Negli anni il gruppo ha tentato diverse strategie, fino a individuare quella più promettente descritta in questo studio. Il sistema correttivo sfrutta l’ormai celebre CRISPR/Cas9, oggetto del premio Nobel per la medicina nel 2020: un enzima in grado di tagliare il Dna, associato a una sequenza di Rna che fa da guida e consente di indirizzare il taglio nel punto desiderato, cioè dove c’è la mutazione patologica.
“Con questa strategia siamo riusciti a correggere tra il 20 e il 30 per cento delle cellule staminali bersaglio: una percentuale molto soddisfacente se consideriamo che, come è emerso in nostri studi condotti sul modello murino, basta correggerne il 5-10 per cento per ottenere un effetto terapeutico”, aggiunge Anna Villa (Cnr-Irgb, SR-Tiget).
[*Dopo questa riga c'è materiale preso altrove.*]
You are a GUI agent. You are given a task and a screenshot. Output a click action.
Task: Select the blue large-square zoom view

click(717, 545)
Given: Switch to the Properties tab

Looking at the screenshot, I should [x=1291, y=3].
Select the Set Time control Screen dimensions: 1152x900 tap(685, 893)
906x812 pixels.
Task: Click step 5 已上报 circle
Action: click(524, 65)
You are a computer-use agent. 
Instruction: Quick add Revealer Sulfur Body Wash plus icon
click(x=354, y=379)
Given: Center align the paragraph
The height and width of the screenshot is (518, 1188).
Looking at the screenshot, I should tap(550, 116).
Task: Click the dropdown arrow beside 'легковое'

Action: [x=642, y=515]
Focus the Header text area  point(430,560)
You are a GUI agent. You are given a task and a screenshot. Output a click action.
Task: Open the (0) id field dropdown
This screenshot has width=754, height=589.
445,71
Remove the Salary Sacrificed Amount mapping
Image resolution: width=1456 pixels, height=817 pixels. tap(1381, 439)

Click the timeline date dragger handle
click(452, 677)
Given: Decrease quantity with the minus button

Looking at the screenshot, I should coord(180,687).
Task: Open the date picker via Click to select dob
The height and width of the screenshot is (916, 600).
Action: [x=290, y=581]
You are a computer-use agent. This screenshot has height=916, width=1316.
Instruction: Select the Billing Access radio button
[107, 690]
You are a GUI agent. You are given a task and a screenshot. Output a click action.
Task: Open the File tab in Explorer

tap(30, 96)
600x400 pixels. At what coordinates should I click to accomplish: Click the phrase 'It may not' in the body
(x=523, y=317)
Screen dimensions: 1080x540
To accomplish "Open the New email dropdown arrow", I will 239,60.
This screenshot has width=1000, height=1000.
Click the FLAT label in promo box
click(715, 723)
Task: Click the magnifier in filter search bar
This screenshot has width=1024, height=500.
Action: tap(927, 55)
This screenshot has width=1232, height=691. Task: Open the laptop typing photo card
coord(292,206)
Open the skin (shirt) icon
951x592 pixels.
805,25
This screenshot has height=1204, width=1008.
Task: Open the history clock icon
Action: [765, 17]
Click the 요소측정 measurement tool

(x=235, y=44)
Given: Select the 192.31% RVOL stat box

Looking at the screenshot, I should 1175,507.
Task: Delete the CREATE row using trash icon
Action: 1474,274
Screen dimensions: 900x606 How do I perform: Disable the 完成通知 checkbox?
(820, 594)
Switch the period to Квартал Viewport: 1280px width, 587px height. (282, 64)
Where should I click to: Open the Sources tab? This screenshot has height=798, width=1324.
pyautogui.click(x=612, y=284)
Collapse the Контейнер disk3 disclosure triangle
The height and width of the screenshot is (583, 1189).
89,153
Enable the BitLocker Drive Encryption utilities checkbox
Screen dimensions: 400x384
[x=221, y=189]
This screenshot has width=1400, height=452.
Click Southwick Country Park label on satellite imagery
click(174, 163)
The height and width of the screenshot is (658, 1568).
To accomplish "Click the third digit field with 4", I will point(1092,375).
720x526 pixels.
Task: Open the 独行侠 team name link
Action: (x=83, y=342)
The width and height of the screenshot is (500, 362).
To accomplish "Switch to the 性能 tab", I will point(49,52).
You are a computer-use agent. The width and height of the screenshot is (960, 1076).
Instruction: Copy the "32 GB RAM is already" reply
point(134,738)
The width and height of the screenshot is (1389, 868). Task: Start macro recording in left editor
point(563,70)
E conclude: “Il prossimo passo sarà perfezionare il sistema di correzione veicolando la sequenza corretta mediante un nuovo sistema di trasporto basato su nanoparticelle, analogo a quello impiegato nei vaccini anti-Covid. Il nostro obiettivo è riuscire a trasferire questo approccio terapeutico in clinica: potenzialmente potrebbe rivelarsi un’alternativa al trapianto. Per ovviare alla mancanza di un donatore, ma anche per limitare i rischi legati al condizionamento chemioterapico”.